There is also a civilian side to the space race.
Photo: AP
The US is wary of China taking the lead in space exploration and commercial exploitation, and pioneering the technological and scientific advances that would put China ahead in power in space and in prestige on Earth.
“In a decade, the United States has gone from the unquestioned leader in space to merely one of two peers in a competition,” US Senator Jim Inhofe said this week at a US Senate Armed Services hearing. “Everything our military does relies on space.”
At another hearing last year, NASA Administrator Bill Nelson brandished an image transmitted by a Chinese rover that had just plunked down on Mars.
“The Chinese government ... they’re going to be landing humans on the moon” soon, Nelson said. “That should tell us something about our need to get off our duff.”
NASA is awaiting a new launch date this month or next month for its Artemis I uncrewed test moonshot. Technical problems scrubbed the first two launch attempts in the past few weeks.
China likewise aims to send astronauts to the moon this decade, as well as establish a robotic research station there.
The US and China intend to establish bases for intermittent crews on the moon’s south pole after that.
Russia has aligned with China’s moon program, while 21 nations have joined a US-initiated effort meant to bring guidelines and order to the civil exploration and development of space.
The parallel efforts come 50 years after US astronauts last pulled shut the doors on an Apollo module and blasted away from the moon, in December 1972.
Some space policy experts bat down talk of a new space race, seeing big differences from then-US president John F. Kennedy’s Cold War drive to outdo the Soviet Union’s Sputnik and be the first to get people on the moon.
This time, the US and China see moon programs as a stepping stone in phased programs toward exploring, settling and potentially exploiting the resources, and other untapped economic and strategic opportunities offered by the moon, Mars and space at large.
Beyond the gains in technology, science and jobs that accompany space programs, Artemis promoters point to the potential of mining minerals and frozen water on the moon, or using the moon as a base to go prospecting on asteroids.
The administration of former US president Donald Trump in particular emphasized the mining prospects.
There is potential in tourism and other commercial efforts.
And for space more broadly, Americans alone have tens of thousands of satellites overhead in what the US Space Force says is a US$500 billion global space economy.
Satellites guide GPS, process credit card purchases, help keep TV, radio and cellphone feeds going, and predict weather.
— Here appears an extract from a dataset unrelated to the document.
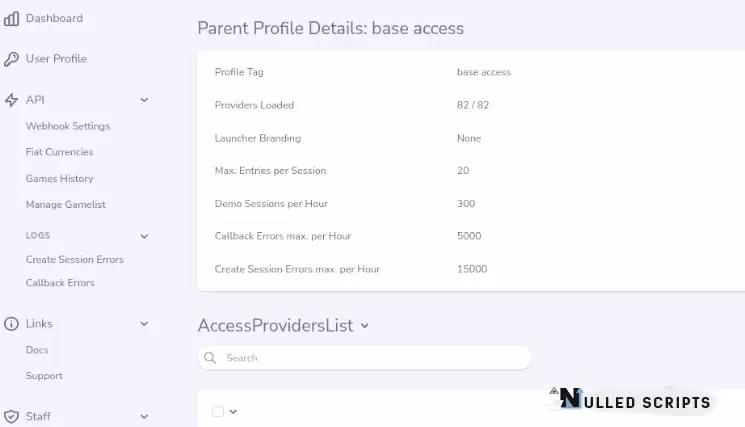Click the magnifier icon in search box
The height and width of the screenshot is (427, 745).
(210, 358)
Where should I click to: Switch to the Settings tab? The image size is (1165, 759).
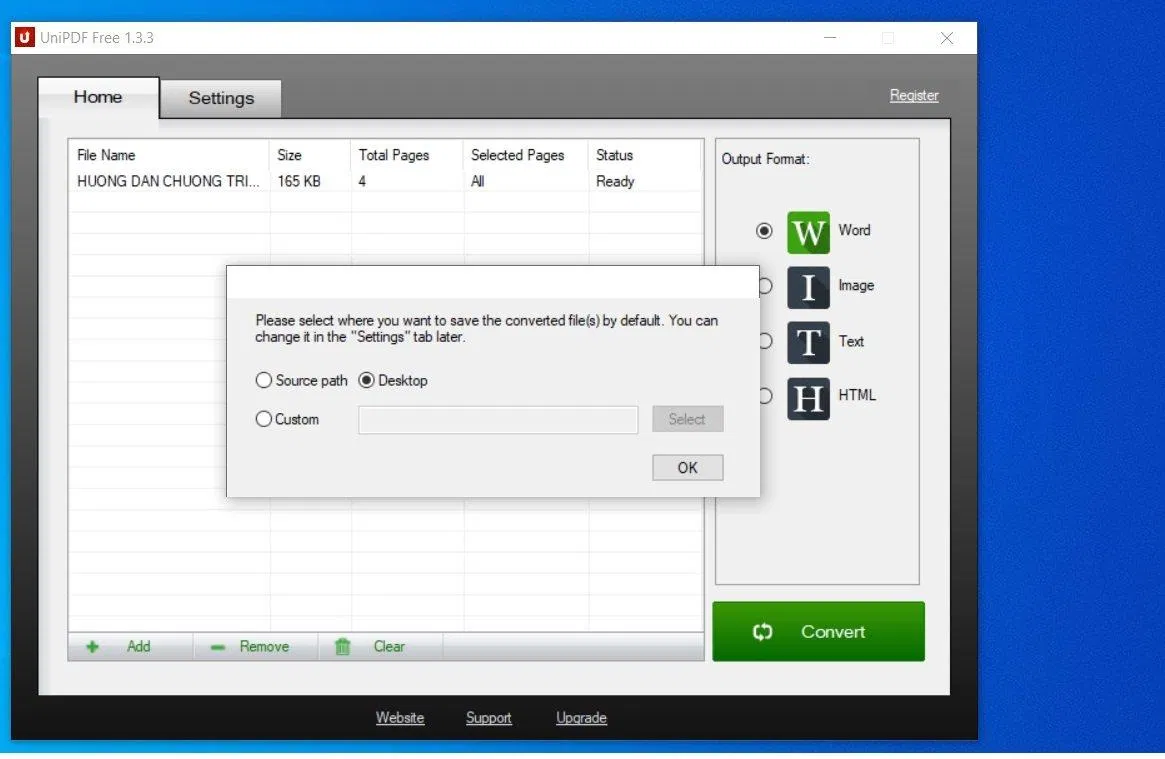[x=221, y=98]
They ensure the military and intelligence community’s ability to keep track of perceived threats.
In a world where China and Russia are collaborating to try to surpass the US in space, and where some point to private space efforts led by US billionaires as rendering costly NASA rocket launches unnecessary, Washington would regret leaving the glory and strategic advantages from developing the moon and space solely to the likes of Chinese President Xi Jinping (習近平) and Tesla magnate Elon Musk, Artemis proponents say.
The moon programs signal that “space is going to be an arena of competition on the prestige front, demonstrating advanced technical expertise and know-how, and then also on the military front as well,” said Aaron Bateman, a professor of history and international affairs at George Washington University and a member of the Space Policy Institute.
“People who are supportive of Artemis and people who see it as a tool of competition, they want the United States to be at the table in shaping the future of exploration on other celestial bodies,” Bateman said.